## Exercise
Spot each line in the data below containing "Image" and copy it.

--- Exercise materials Enclosed Below ---

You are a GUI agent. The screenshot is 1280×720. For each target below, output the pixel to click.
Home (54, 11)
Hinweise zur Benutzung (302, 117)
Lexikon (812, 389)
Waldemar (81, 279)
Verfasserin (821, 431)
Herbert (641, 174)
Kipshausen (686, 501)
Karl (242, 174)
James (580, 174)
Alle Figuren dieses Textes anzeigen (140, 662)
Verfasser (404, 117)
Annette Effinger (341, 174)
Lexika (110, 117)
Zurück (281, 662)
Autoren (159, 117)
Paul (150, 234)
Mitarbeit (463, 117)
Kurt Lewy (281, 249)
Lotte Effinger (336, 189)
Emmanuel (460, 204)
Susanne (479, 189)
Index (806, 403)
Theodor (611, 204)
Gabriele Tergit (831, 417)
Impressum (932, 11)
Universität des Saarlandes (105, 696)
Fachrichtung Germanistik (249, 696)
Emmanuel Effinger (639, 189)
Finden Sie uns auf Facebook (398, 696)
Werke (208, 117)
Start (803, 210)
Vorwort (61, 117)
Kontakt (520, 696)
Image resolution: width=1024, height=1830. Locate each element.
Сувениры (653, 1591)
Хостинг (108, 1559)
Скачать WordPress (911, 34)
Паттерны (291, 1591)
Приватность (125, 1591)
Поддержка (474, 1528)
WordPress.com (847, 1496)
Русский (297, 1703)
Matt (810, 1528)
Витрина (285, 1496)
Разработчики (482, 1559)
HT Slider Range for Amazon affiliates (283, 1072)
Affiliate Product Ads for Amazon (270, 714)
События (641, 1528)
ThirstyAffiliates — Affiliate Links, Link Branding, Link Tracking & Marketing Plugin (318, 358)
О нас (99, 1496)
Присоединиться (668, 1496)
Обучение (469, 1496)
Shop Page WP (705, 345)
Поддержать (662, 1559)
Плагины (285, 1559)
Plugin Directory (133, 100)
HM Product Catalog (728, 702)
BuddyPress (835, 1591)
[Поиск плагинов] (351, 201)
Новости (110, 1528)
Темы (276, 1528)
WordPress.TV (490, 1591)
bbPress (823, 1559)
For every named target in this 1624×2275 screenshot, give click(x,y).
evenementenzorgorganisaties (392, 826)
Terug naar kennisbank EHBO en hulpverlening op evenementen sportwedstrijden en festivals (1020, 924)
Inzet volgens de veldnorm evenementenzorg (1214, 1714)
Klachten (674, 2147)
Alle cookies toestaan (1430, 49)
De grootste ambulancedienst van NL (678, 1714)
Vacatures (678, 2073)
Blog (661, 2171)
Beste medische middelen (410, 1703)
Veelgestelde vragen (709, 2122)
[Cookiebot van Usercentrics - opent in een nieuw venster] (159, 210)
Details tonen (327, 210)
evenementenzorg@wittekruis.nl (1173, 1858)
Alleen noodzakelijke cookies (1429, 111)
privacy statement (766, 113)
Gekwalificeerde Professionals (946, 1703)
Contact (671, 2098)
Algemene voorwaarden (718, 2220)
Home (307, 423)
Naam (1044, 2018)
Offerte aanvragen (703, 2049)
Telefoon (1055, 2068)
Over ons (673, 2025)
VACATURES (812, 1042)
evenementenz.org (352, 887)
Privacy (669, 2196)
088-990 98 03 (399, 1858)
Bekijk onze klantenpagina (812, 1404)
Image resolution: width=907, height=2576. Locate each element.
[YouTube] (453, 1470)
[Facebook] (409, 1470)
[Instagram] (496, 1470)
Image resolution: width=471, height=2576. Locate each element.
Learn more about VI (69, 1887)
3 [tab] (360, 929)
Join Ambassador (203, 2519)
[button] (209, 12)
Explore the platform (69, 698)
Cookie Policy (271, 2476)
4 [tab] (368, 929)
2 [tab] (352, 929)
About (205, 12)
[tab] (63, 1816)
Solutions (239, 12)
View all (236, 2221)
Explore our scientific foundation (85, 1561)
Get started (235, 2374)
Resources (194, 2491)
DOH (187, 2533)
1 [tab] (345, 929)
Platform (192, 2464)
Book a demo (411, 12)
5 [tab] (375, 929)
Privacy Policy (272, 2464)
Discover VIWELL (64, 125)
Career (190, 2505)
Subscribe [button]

--- End of Enclosed Exercise materials ---

## Result of the task
Image resolution: width=1024, height=1830. Locate each element.
Image resolution: width=907, height=2576. Locate each element.
Image resolution: width=471, height=2576. Locate each element.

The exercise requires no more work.